(Directions) Copy out the records that follow, leaving every character as it is.

(Data extracted from a collection)
.....
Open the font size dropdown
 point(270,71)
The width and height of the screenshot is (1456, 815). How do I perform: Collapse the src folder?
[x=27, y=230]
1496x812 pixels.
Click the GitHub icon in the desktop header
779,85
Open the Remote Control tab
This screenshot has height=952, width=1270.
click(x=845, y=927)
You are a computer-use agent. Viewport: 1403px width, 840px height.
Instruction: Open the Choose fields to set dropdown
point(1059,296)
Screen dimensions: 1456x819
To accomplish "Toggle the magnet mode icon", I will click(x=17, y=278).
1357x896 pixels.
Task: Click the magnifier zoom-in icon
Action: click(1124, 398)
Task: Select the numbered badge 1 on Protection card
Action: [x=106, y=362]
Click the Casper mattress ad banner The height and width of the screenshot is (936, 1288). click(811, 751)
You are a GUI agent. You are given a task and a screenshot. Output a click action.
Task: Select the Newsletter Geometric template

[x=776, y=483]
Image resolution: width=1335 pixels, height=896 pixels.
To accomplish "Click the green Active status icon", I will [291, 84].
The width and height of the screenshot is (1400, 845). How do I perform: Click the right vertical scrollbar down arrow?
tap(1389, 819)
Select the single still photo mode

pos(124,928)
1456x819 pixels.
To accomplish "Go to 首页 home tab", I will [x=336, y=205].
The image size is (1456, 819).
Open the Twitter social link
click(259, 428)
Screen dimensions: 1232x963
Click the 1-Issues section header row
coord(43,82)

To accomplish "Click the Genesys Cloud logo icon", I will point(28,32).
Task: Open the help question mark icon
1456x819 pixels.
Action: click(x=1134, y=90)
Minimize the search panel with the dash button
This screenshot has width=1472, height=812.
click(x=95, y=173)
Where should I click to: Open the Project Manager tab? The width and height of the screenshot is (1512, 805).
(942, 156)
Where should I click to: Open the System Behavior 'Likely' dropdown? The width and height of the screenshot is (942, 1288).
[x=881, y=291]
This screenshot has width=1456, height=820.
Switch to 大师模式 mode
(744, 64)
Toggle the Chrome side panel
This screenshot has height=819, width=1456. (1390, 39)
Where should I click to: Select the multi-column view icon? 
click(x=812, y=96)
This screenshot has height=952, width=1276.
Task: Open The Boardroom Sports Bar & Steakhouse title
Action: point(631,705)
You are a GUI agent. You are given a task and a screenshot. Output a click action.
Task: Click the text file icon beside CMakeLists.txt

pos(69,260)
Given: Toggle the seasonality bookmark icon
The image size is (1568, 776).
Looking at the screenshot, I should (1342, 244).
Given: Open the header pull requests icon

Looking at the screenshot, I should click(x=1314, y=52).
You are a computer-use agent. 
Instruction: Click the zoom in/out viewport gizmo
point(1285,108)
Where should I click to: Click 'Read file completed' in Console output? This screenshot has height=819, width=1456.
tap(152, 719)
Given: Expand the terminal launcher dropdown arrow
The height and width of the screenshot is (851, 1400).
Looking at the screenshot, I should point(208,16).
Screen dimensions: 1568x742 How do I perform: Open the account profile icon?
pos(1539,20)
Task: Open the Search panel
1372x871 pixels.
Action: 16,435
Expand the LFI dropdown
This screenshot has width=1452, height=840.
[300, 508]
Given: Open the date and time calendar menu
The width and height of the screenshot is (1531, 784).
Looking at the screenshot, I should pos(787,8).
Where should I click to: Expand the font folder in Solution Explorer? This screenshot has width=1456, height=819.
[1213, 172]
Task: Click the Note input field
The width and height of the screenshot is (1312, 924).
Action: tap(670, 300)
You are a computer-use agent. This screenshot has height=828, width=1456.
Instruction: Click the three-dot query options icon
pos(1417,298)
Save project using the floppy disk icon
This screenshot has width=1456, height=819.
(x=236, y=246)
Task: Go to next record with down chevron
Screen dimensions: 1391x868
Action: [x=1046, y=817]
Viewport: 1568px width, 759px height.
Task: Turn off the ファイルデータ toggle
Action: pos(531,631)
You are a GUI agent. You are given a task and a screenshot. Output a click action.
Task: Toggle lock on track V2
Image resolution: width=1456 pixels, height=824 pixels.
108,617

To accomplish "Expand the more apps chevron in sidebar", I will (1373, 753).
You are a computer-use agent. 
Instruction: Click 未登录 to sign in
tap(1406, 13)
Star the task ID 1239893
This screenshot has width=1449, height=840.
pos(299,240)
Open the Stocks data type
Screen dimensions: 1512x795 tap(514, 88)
.....
(Output for this task)
Open the font size dropdown
 point(270,71)
The width and height of the screenshot is (1456, 815). How do I perform: Collapse the src folder?
[x=27, y=230]
1496x812 pixels.
Click the GitHub icon in the desktop header
779,85
Open the Remote Control tab
This screenshot has height=952, width=1270.
click(x=845, y=927)
You are a computer-use agent. Viewport: 1403px width, 840px height.
Instruction: Open the Choose fields to set dropdown
point(1059,296)
Screen dimensions: 1456x819
To accomplish "Toggle the magnet mode icon", I will click(x=17, y=278).
1357x896 pixels.
Task: Click the magnifier zoom-in icon
Action: click(1124, 398)
Task: Select the numbered badge 1 on Protection card
Action: [x=106, y=362]
Click the Casper mattress ad banner The height and width of the screenshot is (936, 1288). click(811, 751)
You are a GUI agent. You are given a task and a screenshot. Output a click action.
Task: Select the Newsletter Geometric template

[x=776, y=483]
Image resolution: width=1335 pixels, height=896 pixels.
To accomplish "Click the green Active status icon", I will [291, 84].
The width and height of the screenshot is (1400, 845). How do I perform: Click the right vertical scrollbar down arrow?
tap(1389, 819)
Select the single still photo mode

pos(124,928)
1456x819 pixels.
To accomplish "Go to 首页 home tab", I will [x=336, y=205].
The image size is (1456, 819).
Open the Twitter social link
click(259, 428)
Screen dimensions: 1232x963
Click the 1-Issues section header row
coord(43,82)

To accomplish "Click the Genesys Cloud logo icon", I will point(28,32).
Task: Open the help question mark icon
1456x819 pixels.
Action: click(x=1134, y=90)
Minimize the search panel with the dash button
This screenshot has width=1472, height=812.
click(x=95, y=173)
Where should I click to: Open the Project Manager tab? The width and height of the screenshot is (1512, 805).
(942, 156)
Where should I click to: Open the System Behavior 'Likely' dropdown? The width and height of the screenshot is (942, 1288).
[x=881, y=291]
This screenshot has width=1456, height=820.
Switch to 大师模式 mode
(744, 64)
Toggle the Chrome side panel
This screenshot has height=819, width=1456. (1390, 39)
Where should I click to: Select the multi-column view icon? 
click(x=812, y=96)
This screenshot has height=952, width=1276.
Task: Open The Boardroom Sports Bar & Steakhouse title
Action: point(631,705)
You are a GUI agent. You are given a task and a screenshot. Output a click action.
Task: Click the text file icon beside CMakeLists.txt

pos(69,260)
Given: Toggle the seasonality bookmark icon
The image size is (1568, 776).
Looking at the screenshot, I should (1342, 244).
Given: Open the header pull requests icon

Looking at the screenshot, I should click(x=1314, y=52).
You are a computer-use agent. 
Instruction: Click the zoom in/out viewport gizmo
point(1285,108)
Where should I click to: Click 'Read file completed' in Console output? This screenshot has height=819, width=1456.
tap(152, 719)
Given: Expand the terminal launcher dropdown arrow
The height and width of the screenshot is (851, 1400).
Looking at the screenshot, I should point(208,16).
Screen dimensions: 1568x742 How do I perform: Open the account profile icon?
pos(1539,20)
Task: Open the Search panel
1372x871 pixels.
Action: 16,435
Expand the LFI dropdown
This screenshot has width=1452, height=840.
[300, 508]
Given: Open the date and time calendar menu
The width and height of the screenshot is (1531, 784).
Looking at the screenshot, I should pos(787,8).
Where should I click to: Expand the font folder in Solution Explorer? This screenshot has width=1456, height=819.
[1213, 172]
Task: Click the Note input field
The width and height of the screenshot is (1312, 924).
Action: tap(670, 300)
You are a computer-use agent. This screenshot has height=828, width=1456.
Instruction: Click the three-dot query options icon
pos(1417,298)
Save project using the floppy disk icon
This screenshot has width=1456, height=819.
(x=236, y=246)
Task: Go to next record with down chevron
Screen dimensions: 1391x868
Action: [x=1046, y=817]
Viewport: 1568px width, 759px height.
Task: Turn off the ファイルデータ toggle
Action: pos(531,631)
You are a GUI agent. You are given a task and a screenshot. Output a click action.
Task: Toggle lock on track V2
Image resolution: width=1456 pixels, height=824 pixels.
108,617

To accomplish "Expand the more apps chevron in sidebar", I will (1373, 753).
You are a computer-use agent. 
Instruction: Click 未登录 to sign in
tap(1406, 13)
Star the task ID 1239893
This screenshot has width=1449, height=840.
pos(299,240)
Open the Stocks data type
Screen dimensions: 1512x795 tap(514, 88)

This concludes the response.